2. The Turkish Government (“the Government”) were represented by their Agent.
3. The facts of the case, as submitted by the parties, may be summarised as follows.
4. Between 2009 and 2011, a number of criminal investigations were initiated against the alleged members of an armed illegal organisation called the KCK (“ Koma Civakên Kurdistan ” – Union of Communities in Kurdistan).
5 . In the course of one of these investigations, on 20 December 2011, the applicant, a journalist working for the Dicle News Agency, and approximately fifty other persons, were arrested.
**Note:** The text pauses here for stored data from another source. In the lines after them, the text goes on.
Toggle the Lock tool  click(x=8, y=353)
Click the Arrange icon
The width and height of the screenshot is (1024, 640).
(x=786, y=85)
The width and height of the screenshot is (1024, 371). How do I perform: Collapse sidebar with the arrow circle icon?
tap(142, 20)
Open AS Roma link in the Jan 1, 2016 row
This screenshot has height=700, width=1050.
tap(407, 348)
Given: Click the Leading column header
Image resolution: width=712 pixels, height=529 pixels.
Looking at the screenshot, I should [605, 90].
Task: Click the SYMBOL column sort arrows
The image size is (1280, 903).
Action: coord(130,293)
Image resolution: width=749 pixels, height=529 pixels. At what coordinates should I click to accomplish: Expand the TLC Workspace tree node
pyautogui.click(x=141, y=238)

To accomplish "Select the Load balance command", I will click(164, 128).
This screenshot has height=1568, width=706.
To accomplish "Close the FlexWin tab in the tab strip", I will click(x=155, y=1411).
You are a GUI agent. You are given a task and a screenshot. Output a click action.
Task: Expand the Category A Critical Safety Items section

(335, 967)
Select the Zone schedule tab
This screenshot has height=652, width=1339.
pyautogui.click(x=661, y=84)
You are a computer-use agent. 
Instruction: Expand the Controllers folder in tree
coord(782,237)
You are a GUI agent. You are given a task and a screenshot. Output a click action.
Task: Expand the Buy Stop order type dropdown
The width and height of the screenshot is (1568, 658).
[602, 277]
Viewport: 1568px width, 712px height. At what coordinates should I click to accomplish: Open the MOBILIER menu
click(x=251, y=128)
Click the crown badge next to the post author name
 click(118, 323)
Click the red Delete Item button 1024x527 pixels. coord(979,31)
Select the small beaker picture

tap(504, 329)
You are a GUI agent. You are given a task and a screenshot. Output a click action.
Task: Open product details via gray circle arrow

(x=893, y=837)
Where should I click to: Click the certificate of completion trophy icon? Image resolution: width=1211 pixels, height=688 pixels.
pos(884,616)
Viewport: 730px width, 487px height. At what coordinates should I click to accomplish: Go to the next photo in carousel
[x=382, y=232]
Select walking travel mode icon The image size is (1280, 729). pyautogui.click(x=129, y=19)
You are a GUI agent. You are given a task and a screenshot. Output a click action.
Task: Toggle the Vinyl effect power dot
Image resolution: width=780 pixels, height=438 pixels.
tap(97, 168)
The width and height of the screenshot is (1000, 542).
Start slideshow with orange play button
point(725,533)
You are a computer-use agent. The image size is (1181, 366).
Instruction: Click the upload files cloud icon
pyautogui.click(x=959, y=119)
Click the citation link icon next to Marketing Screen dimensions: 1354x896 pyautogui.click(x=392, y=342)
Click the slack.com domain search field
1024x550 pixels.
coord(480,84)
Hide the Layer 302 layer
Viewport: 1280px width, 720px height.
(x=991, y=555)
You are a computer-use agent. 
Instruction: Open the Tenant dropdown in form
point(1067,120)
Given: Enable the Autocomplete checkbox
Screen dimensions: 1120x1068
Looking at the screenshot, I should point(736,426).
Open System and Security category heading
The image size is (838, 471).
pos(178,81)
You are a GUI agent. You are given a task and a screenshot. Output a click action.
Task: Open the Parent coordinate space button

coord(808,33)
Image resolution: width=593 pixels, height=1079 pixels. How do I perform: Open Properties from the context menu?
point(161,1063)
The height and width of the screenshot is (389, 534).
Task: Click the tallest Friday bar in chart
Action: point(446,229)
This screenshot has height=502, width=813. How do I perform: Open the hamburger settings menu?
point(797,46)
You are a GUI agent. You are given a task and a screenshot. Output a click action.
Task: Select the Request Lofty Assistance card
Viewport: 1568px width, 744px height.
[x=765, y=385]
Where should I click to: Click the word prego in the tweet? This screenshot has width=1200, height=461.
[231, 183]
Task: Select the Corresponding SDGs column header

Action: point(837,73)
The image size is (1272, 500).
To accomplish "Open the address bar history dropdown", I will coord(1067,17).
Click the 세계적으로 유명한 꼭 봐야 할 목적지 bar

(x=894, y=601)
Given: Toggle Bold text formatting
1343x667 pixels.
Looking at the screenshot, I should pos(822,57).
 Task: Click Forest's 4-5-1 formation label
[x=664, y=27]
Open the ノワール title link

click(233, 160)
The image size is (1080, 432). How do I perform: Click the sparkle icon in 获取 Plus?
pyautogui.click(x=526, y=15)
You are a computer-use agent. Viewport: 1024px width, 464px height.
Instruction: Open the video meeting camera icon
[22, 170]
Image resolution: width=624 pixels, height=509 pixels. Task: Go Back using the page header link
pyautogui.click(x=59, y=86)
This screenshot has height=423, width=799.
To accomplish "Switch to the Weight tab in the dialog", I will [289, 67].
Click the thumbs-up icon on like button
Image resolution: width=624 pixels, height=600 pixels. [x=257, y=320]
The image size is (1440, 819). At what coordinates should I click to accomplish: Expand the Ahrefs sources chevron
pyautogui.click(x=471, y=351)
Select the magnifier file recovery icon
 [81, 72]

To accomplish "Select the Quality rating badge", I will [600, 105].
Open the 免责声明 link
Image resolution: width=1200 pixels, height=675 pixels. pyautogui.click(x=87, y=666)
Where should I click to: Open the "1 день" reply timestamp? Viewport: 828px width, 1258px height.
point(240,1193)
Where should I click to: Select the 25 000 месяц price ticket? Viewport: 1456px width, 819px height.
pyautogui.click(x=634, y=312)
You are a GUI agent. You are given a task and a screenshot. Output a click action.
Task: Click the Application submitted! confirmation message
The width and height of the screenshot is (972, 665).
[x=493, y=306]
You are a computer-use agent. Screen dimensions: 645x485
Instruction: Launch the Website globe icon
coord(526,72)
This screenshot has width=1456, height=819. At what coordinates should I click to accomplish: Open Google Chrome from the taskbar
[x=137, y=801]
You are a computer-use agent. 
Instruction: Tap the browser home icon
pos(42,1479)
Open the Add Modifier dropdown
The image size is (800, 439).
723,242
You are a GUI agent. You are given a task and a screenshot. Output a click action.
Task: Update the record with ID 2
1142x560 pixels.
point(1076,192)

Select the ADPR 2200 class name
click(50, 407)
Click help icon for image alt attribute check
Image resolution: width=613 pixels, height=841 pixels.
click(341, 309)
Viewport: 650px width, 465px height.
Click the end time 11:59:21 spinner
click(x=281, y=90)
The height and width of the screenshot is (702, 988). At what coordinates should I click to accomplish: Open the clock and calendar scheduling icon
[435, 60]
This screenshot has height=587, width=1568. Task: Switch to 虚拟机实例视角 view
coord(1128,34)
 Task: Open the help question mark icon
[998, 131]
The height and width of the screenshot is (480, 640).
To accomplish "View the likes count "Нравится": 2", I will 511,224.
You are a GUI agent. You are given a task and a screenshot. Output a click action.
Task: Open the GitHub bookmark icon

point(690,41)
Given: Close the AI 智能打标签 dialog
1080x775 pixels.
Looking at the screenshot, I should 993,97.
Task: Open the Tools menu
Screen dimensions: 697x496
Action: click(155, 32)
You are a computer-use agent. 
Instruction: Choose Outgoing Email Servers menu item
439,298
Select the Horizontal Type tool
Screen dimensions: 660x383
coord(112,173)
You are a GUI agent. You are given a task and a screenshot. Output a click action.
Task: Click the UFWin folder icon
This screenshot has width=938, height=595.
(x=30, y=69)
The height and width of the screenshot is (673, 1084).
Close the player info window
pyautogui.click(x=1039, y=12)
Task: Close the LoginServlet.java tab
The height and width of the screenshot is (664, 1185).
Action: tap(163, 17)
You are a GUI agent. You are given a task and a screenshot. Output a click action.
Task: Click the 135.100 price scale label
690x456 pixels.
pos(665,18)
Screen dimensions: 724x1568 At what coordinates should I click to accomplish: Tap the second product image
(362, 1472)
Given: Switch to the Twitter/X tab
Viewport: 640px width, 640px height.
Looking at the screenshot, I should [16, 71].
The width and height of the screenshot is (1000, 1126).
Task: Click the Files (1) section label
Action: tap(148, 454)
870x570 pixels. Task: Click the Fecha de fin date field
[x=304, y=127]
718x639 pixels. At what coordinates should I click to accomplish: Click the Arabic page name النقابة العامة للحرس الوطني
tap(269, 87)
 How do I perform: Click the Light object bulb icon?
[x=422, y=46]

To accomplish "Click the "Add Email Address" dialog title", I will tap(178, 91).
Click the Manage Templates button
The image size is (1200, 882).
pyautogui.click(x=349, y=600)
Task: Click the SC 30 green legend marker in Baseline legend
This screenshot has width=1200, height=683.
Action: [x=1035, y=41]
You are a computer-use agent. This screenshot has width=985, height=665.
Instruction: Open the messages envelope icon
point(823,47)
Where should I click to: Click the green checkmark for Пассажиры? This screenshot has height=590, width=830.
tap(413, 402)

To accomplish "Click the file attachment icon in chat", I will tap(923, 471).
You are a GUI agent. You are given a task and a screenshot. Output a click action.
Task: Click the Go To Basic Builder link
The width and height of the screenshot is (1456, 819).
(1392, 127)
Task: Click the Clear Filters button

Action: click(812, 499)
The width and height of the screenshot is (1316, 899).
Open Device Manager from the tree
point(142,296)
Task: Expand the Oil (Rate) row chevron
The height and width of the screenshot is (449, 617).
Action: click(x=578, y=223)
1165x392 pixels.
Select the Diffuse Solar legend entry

The police officers told the applicant that she was being arrested on suspicion of carrying out activities for the KCK.
6. On the same day, a judge at the Ninth Division of the Istanbul Assize Court, assigned under Article 250 of the Code of the Criminal Procedure at the material time, ordered that the applicant and the other suspects be prevented from having access to their legal representatives and that the latter be prevented from having access to the entire content of the investigation file in accordance with sections 10(b) and 10(d) of the Prevention of Terrorism Act (Law no. 3713), in force at the material time.
7. Between 20 and 23 December 2011 the applicant was kept in police custody.
8. During her detention in police custody, the applicant did not make any statement in relation to the charges against her.
9. On 22 December 2011 one of the applicant’s representatives lodged a petition with the Ninth Division of the Istanbul Assize Court on behalf of two other persons and requested, inter alia , to be allowed to have access to the investigation file. Some other lawyers also lodged petitions containing similar requests on behalf of the other persons arrested at the same time as the applicant.
10. On 23 December 2011 the Ninth Division of the Istanbul Assize Court dismissed those requests.
11. On 23 December 2011 the applicant was brought before the Istanbul public prosecutor. In her statements to the public prosecutor, the applicant stated that she was a journalist working for the Dicle News Agency and that she had previously worked for three newspapers. The applicant noted that she did not carry out any activities other than activities related to journalism.
12 . The applicant was asked about a telephone conversation held on 24 October 2011 between her and a certain E.A., a conversation intercepted by the police, according to which the applicant had called E.A. and asked him if he could cover a press statement to be made by a parliamentarian, S.S.Ö. During the conversation, the applicant noted that the news agency did not have a sufficient number of journalists and since all journalists had tasks that day, the agency could not send any person to report about that press statement. The applicant contended before the public prosecutor that she had tried to obtain information about that event on behalf of the Dicle News Agency, given that a press statement by S.S.Ö. was an event to be covered by a media outlet.
13. The public prosecutor further questioned the applicant about the materials seized in a tent put up by the Dicle News Agency, in a park in the province of Van, where the applicant had been arrested. In her reply, the applicant contended that she had been a guest there and that she did not have any knowledge of the nature of those materials.
14. When shown the images of a demonstration in which the applicant had appeared, she contended that a number of parliamentarians had attended that demonstration and that she had been there as a journalist in order to cover the event and the parliamentarians’ participation in it. She noted that their news reports were uploaded on the website of the Dicle News Agency and that those reports had been password protected. She did not know how those images were also found on the websites of RojTV and Fırat News Agency, media that broadcast in support of a terrorist organisation.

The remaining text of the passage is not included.